• [What is expected]
Please output the entries below from the line that contains "Screen dimensions: 1500x800" through the final line, reproduced exactly and alone.

Extracted information section start

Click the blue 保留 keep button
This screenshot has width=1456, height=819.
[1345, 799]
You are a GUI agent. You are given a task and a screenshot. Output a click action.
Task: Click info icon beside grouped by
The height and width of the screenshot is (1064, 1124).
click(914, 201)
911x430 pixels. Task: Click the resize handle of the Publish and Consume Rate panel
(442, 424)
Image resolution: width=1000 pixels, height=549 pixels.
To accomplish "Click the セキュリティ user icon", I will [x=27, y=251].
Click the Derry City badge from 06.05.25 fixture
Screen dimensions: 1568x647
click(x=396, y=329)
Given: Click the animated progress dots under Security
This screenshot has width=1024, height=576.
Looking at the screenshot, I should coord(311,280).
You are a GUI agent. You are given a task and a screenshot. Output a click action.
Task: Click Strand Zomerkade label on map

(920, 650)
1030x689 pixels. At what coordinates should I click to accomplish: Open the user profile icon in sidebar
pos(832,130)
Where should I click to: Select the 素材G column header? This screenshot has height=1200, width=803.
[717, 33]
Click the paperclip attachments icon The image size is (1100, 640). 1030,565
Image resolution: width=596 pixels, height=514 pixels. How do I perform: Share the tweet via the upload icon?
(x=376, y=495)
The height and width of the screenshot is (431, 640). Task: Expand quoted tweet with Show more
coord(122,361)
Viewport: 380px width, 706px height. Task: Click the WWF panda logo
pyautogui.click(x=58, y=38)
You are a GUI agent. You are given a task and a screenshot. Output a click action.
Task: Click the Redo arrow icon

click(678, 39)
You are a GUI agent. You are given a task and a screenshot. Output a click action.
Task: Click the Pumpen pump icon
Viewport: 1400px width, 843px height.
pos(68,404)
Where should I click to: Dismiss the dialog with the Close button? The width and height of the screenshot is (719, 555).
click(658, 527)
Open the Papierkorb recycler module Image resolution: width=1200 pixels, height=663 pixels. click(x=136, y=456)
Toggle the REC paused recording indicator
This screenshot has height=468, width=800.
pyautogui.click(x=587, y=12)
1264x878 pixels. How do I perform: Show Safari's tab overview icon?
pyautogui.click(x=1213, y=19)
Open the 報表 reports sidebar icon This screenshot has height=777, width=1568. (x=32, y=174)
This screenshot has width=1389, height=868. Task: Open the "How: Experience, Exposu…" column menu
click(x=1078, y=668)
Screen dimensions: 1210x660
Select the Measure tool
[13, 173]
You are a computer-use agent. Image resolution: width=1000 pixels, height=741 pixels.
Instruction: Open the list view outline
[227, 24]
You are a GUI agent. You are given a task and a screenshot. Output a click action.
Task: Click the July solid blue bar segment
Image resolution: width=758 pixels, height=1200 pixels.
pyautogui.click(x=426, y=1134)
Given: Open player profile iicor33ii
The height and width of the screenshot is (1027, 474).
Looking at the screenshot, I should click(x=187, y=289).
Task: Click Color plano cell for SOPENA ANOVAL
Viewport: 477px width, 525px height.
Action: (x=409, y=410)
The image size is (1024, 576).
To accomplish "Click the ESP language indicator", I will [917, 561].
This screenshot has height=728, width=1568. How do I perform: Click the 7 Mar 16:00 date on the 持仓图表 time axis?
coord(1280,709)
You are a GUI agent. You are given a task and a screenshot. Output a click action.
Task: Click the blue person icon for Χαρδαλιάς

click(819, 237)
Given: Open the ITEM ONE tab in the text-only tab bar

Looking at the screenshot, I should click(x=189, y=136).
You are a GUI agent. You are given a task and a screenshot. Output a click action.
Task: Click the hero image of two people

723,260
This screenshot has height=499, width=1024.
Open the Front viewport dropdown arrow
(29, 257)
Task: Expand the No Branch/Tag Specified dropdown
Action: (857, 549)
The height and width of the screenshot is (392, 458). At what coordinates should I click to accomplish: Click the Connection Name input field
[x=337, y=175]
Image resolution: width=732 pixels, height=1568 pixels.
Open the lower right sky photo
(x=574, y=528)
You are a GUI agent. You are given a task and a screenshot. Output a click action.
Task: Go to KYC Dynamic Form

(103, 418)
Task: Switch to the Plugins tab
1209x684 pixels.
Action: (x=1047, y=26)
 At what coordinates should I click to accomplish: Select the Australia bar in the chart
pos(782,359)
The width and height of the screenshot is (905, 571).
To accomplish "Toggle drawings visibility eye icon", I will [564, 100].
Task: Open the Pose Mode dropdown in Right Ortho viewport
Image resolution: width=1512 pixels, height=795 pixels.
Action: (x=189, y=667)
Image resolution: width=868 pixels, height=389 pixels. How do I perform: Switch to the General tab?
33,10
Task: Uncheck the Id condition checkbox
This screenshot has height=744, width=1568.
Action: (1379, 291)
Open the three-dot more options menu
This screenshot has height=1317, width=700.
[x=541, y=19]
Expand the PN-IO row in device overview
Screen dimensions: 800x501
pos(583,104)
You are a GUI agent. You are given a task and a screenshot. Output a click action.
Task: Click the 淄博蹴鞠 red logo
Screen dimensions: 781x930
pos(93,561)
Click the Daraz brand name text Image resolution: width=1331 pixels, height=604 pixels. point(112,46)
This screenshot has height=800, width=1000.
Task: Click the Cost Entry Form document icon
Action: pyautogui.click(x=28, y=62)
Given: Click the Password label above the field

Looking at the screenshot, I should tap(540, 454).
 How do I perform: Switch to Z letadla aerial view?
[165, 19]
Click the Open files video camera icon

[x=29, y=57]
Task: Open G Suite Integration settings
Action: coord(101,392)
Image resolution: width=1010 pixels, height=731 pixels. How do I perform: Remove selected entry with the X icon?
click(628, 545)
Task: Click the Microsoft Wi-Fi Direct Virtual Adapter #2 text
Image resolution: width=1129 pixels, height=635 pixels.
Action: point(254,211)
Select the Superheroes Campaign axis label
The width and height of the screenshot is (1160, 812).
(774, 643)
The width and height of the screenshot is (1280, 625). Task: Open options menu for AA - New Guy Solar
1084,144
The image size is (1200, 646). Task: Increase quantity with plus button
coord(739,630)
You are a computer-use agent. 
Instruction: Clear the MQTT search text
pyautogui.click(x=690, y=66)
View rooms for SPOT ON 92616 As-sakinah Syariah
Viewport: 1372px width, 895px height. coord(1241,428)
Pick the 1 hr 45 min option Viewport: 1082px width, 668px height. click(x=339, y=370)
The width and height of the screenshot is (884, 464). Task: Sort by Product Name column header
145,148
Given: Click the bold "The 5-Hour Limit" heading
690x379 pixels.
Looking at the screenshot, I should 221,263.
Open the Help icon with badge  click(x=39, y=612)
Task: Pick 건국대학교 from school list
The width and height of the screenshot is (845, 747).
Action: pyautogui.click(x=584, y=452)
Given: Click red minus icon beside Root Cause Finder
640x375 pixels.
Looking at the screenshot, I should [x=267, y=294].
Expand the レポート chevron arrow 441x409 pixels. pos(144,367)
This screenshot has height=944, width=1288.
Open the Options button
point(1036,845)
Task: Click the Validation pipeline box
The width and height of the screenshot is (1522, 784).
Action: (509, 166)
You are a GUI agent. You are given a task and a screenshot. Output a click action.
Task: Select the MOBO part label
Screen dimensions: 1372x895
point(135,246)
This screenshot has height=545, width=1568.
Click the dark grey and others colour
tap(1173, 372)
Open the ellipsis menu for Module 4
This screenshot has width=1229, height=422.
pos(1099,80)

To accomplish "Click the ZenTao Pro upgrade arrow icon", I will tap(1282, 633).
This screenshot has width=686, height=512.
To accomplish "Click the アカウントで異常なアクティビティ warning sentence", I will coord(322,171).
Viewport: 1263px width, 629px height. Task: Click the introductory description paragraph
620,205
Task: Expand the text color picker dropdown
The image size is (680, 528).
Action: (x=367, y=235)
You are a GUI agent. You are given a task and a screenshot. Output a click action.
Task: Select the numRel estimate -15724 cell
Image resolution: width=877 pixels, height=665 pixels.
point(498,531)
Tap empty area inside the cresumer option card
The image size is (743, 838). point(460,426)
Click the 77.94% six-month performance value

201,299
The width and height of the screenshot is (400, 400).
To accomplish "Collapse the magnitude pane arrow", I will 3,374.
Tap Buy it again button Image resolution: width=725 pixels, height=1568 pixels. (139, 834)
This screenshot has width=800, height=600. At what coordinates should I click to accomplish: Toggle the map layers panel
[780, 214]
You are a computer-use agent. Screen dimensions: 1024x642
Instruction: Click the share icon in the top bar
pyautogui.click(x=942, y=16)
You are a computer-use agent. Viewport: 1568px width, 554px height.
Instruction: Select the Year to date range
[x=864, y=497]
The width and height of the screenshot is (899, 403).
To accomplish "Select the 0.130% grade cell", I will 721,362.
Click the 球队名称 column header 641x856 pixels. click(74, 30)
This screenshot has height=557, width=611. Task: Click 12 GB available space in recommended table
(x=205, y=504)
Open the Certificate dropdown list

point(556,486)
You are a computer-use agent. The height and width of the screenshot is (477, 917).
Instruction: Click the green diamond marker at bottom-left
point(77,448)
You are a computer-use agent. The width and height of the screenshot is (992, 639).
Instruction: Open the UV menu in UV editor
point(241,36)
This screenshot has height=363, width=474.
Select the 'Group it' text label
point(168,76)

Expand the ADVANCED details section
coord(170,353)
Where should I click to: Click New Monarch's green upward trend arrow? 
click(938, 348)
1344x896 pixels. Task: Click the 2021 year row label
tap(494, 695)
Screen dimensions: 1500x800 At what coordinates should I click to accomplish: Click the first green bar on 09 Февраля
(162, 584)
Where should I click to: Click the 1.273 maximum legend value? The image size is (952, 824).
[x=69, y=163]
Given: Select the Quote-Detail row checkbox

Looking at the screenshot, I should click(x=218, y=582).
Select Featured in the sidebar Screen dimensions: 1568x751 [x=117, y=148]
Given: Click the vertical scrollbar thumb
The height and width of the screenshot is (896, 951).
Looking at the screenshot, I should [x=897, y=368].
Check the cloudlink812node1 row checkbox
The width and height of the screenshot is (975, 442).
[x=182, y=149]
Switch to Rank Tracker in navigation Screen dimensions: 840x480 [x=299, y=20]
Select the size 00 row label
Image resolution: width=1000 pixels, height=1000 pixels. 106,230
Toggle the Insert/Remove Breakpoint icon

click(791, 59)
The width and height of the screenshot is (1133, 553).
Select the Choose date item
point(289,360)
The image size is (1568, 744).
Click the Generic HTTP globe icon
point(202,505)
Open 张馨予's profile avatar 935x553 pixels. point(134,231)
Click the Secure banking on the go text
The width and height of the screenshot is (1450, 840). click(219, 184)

Extracted information section end

• [Result for this task]
Screen dimensions: 1500x800 At what coordinates should I click to accomplish: Click the first green bar on 09 Февраля
(162, 584)
Where should I click to: Click the 1.273 maximum legend value? The image size is (952, 824).
[x=69, y=163]
Given: Select the Quote-Detail row checkbox

Looking at the screenshot, I should click(x=218, y=582).
Select Featured in the sidebar Screen dimensions: 1568x751 [x=117, y=148]
Given: Click the vertical scrollbar thumb
The height and width of the screenshot is (896, 951).
Looking at the screenshot, I should [x=897, y=368].
Check the cloudlink812node1 row checkbox
The width and height of the screenshot is (975, 442).
[x=182, y=149]
Switch to Rank Tracker in navigation Screen dimensions: 840x480 [x=299, y=20]
Select the size 00 row label
Image resolution: width=1000 pixels, height=1000 pixels. 106,230
Toggle the Insert/Remove Breakpoint icon

click(791, 59)
The width and height of the screenshot is (1133, 553).
Select the Choose date item
point(289,360)
The image size is (1568, 744).
Click the Generic HTTP globe icon
point(202,505)
Open 张馨予's profile avatar 935x553 pixels. point(134,231)
Click the Secure banking on the go text
The width and height of the screenshot is (1450, 840). click(219, 184)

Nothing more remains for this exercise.